Generell müssen chronisch Kranke besser begleitet werden, sagte Vorstands-Mitglied Rudi Schönhuber: „Ein Viertel der Südtiroler Bevölkerung leidet an einer oder an mehreren chronischen Erkrankungen. Nur mit einer maßgeblich ausgebauten und konsequenten Präventionsarbeit lässt sich der Anstieg der Zahlen einbremsen. Gesundheits- und Sozialdienste müssen unbedingt besser vernetzt und aus den Krankenhäusern wohnortsnah in das Territorium gebracht werden.“
Der Coronanotstand habe gerade auch Menschen mit einer seltenen oder einer chronischen Krankheit benachteiligt, weil viele Dienste reduziert wurden. Jetzt brauche es eine Nacharbeit, damit die indirekten Auswirkungen des Coronanotstandes erfasst und – wo möglich – Ausgleichs- bzw. Aufholleistungen erbracht werden können. Besonders auf psychisch kranke Menschen hat der Corona-Notstand schwer gelastet – und auch viele andere haben eine enorme psychische Belastung ertragen müssen. Zusammen mit den Betroffenenorganisationen und anderen Fachdiensten braucht es bereits jetzt und auch langfristig Programme und Hilfsangebote, um dem besser Rechnung tragen zu können.
Die Krise brachte auch positive Entwicklungen
Not macht erfinderisch. Virtuelle Konferenzen zeichnen sich als eine der Errungenschaften aus der Coronakrise ab. Online-Treffen für Vereine und Selbsthilfegruppen haben sich etabliert. Daraus ergeben sich neue Potentiale für den Austausch von Menschen aus allen Landesteilen, bzw. mit eingeschränkter Mobilität: Sie bieten auch künftig die Möglichkeit, viel intensiver, öfter und unkomplizierter in Austausch zu treten und gegenseitige Hilfe, Information und gemeinsames Arbeiten zu pflegen.
Endlich geht es auch in der Sozialplanung weiter. Damit geht eine lange Zeit des Stillstands zu Ende. Der Landessozialplan als zentraler Baustein einer umfassenden Gestaltung des Sozialwesens ist bereits seit 2009 abgelaufen. Nun ist die Ausarbeitung des neuen Landessozialplans wieder in einem breiten Beteiligungsprozess in Angriff genommen worden. Zudem wurde der Start einer kontinuierlichen und umfassenden Sozialforschung beschlossen, und der Freien Universität Bozen anvertraut.

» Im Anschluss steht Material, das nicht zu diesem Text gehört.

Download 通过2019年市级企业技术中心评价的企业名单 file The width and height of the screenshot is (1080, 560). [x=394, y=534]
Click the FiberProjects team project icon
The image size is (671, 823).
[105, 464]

Weiters soll nun für eine neue Partnerschaft gearbeitet werden: so soll eine aktive Teilhabe des Dritten Sektors zu Ko-Programmierung & -projektierung im Sinn des Kodex für den Dritten Sektor umgesetzt werden. Und durch Programmierung und Anwendung der EU-Strukturfonds und –programme sollen Sozialbudgets besser zugänglich gemacht und auch von kleineren Organisationen genutzt werden können.
Es sieht so aus, als würde uns die Pandemie weiterhin noch eine Weile beschäftigen. Umvorausschauend zu agieren und Weichen für die Zukunft zu stellen will der Dachverband-Ausschuss deshalb die Ausarbeitung eines Dreijahresprogramms aufnehmen und dazu am 10. April eine erste Klausur halten.
Dachverband für Soziales und Gesundheit EO
Der Dachverband und seine 60 Mitgliedsorganisationen stehen für eine große Palette von Themen, sie reichen von „A“ wie Alzheimer, über Behinderung, Krebs, Multiple Sklerose, Parkinson, Senioren, Obdachlosenbetreuung bis „Z“ wie Zöliakie. Die vielen Menschen, die sich im Dachverband und seinen Mitgliedsorganisationen engagieren, tun dies aus eigener Betroffenheit und Solidarität. Schließlich kann jeder Mensch plötzlich von Krankheit, Behinderung oder einer Notlage betroffen sein.